Council flats in poor housing estate

Inside Housing - Opinion Piece by Nick Thoburn

Post-war council estates suffer from a barrage of stigmatising representations. Central and local governments, think tanks, and property companies call them ‘sink estates’ and ‘concrete monstrosities.’ In television dramas and feature films, council estates are invariably grim and crime ridden. These representations have real-world effects. They establish social moods and opinions that encourage and justify the wave of estate demolitions that have beset London and other cities in recent decades.

Conducting research for my book, Brutalism as Found: Housing, Form and Crisis at Robin Hood Gardens, I made many visits with my colleague Kois Miah to the Robin Hood Gardens council estate in east London whilst it was being razed to the ground. What we witnessed reinforced the view that such demolitions are more often driven by profit than the need for housing affordability, security and safety. Numerous other insights were gained from what we saw and the people we met.

Demolition brings social and individual cost, it uproots residents from support networks and jobs, fragments communities and reduces the supply of affordable, safe and secure housing.

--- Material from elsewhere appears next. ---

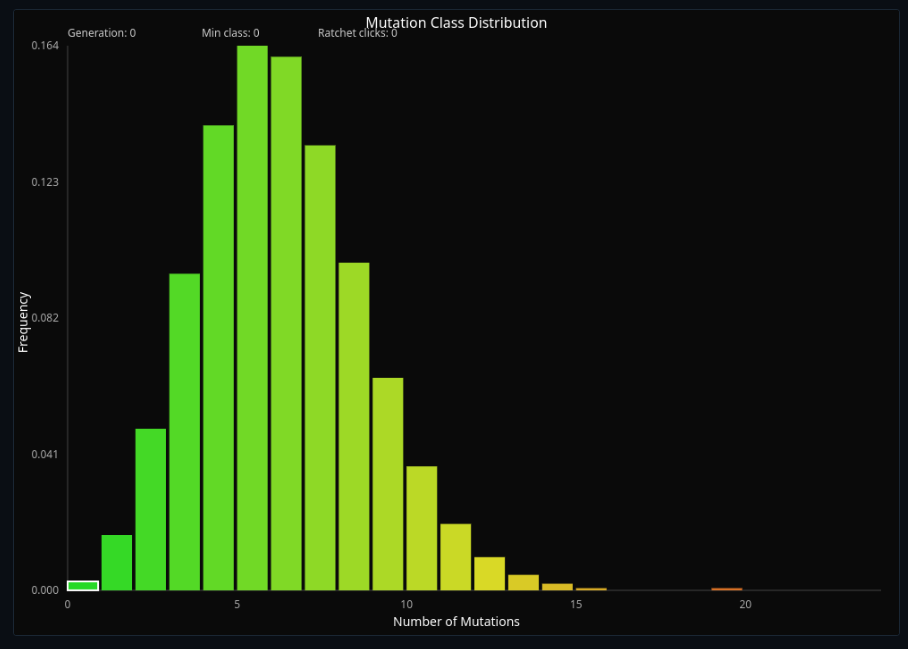
Task: Click the 10 tick label on x-axis
Action: click(407, 604)
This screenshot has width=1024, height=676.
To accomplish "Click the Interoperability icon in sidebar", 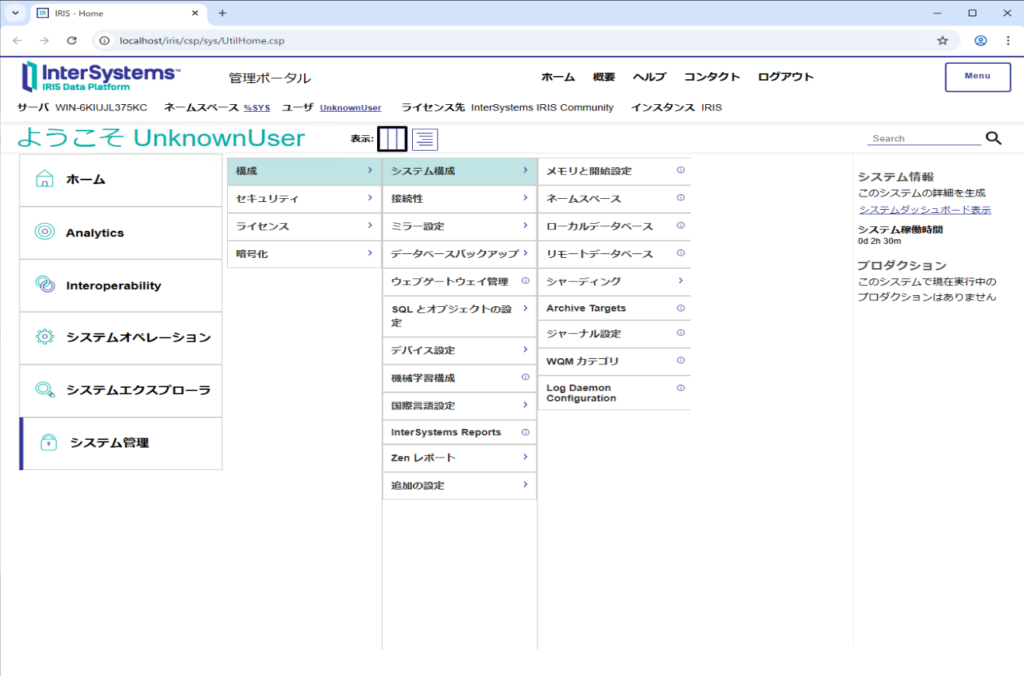I will pos(44,285).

It has an environmental impact too, which is hidden behind claims that net zero carbon targets will be achieved through ‘green’ replacement housing.

A demolished estate releases tens of thousands of tonnes of carbon into the atmosphere. And the carbon costs of manufacturing the concrete, steel and other materials for rebuild are such that  51% of the lifecycle carbon from a typical residential development is emitted before it is even opened.

Yet Whitehall, local authorities, housing associations and developers still proceed apace with estate demolition and rebuild. The common justification is that residents share the dominant mood and opinion about council estates. But this was by no means the case at Robin Hood Gardens.

We established the research project in dismay that its residents were almost entirely absent from the prominent public debate about the estate’s merits, failings and impending demolition. We set out to challenge this situation and centre residents’ social, emotional and sensory experiences of the estate’s architecture, their views about its demolition and public representation, and their housing hopes for the future.

We found a very different picture to the dominant stigmatisation. Residents despaired at the lack of investment in and maintenance of their estate. This is another scandal of council housing today. Council estates are not ‘subsidised,’ as is often claimed, but generate a surplus. Yet this is rarely invested back into the housing stock.

At London’s threatened Achilles Street estate, between 2011 and 2017 just £239,000 was spent on repairs and maintenance yet rent and service charges in the same period generated £2.6 million for Lewisham Council. This disinvestment must be framed in the national context of severe cuts in funding from central to local government, falling by 49.1% in real terms between 2010 and 2018, when demand for key services is increasing.

This neglect and disrepair often becomes ‘managed decline’ where local authorities leverage long-term disinvestment for demolition. At Robin Hood Gardens, residents were aware and critical of this path, which one resident described to us as the ‘social cleansing’ of their neighbourhood. Their views of the estate’s future were complex, sometimes coloured by the seeming inevitability of demolition that is produced by managed decline. But in the main, residents wanted refurbishment, not demolition, in an estate where the architecture and homes were tremendously popular.

So, based on our research, how can estate demolition and the marginalisation of residents’ views be prevented elsewhere?

First, repair, refurbishment and retrofit of existing social housing should be the gold standard. Demolition should not be the favoured option but the very last resort, an option institutionally disapproved of for its damaging impact on residents, communities and the environment, used only when buildings are proven to be structurally unsound.

And second, residents should be consulted meaningfully and fairly. Since 2018, London local authorities are required to obtain a majority in a formal ballot of residents for any redevelopment proposal involving whole or partial estate demolition, an opportunity refused to residents of Robin Hood Gardens. This is progress, and it should be extended to all parts of the country. But the ballot process is stacked in favour of demolition and must be overhauled.